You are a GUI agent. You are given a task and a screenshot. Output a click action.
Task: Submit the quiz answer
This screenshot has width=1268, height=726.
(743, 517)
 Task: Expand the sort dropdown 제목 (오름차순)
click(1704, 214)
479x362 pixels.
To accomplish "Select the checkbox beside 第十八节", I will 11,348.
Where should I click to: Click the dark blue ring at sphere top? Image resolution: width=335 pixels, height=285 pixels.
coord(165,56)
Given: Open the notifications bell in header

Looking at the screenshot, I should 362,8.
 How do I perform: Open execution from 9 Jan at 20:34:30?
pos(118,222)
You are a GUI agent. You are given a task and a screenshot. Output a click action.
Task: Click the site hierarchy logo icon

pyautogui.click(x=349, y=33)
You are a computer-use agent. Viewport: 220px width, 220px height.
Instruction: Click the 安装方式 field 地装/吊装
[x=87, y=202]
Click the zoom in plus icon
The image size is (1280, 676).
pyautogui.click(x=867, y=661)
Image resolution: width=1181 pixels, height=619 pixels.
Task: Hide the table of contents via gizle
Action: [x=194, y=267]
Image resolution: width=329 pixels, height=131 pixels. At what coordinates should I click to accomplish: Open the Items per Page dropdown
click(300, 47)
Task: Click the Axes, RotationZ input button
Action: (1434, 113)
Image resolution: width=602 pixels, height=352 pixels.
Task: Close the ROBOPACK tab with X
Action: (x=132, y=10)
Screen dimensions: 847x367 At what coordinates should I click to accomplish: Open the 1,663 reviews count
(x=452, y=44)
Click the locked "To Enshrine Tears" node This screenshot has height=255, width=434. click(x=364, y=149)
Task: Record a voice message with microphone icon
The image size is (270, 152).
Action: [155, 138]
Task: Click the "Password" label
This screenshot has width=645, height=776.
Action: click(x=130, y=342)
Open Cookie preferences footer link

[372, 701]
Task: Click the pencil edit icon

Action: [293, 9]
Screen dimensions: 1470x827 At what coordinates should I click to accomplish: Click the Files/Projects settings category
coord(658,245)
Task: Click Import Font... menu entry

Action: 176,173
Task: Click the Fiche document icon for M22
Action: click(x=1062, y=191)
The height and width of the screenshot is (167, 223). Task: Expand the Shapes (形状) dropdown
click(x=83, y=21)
• • • •
→ PROBLEM STATEMENT: Copy the lines that begin at the one containing "Task: Click Import Font... menu entry" and stop after the last of the entries, substituting "drop-down list" for "dropdown" and keeping everything else the same.

→ THE RESPONSE:
Task: Click Import Font... menu entry

Action: 176,173
Task: Click the Fiche document icon for M22
Action: click(x=1062, y=191)
The height and width of the screenshot is (167, 223). Task: Expand the Shapes (形状) drop-down list
click(x=83, y=21)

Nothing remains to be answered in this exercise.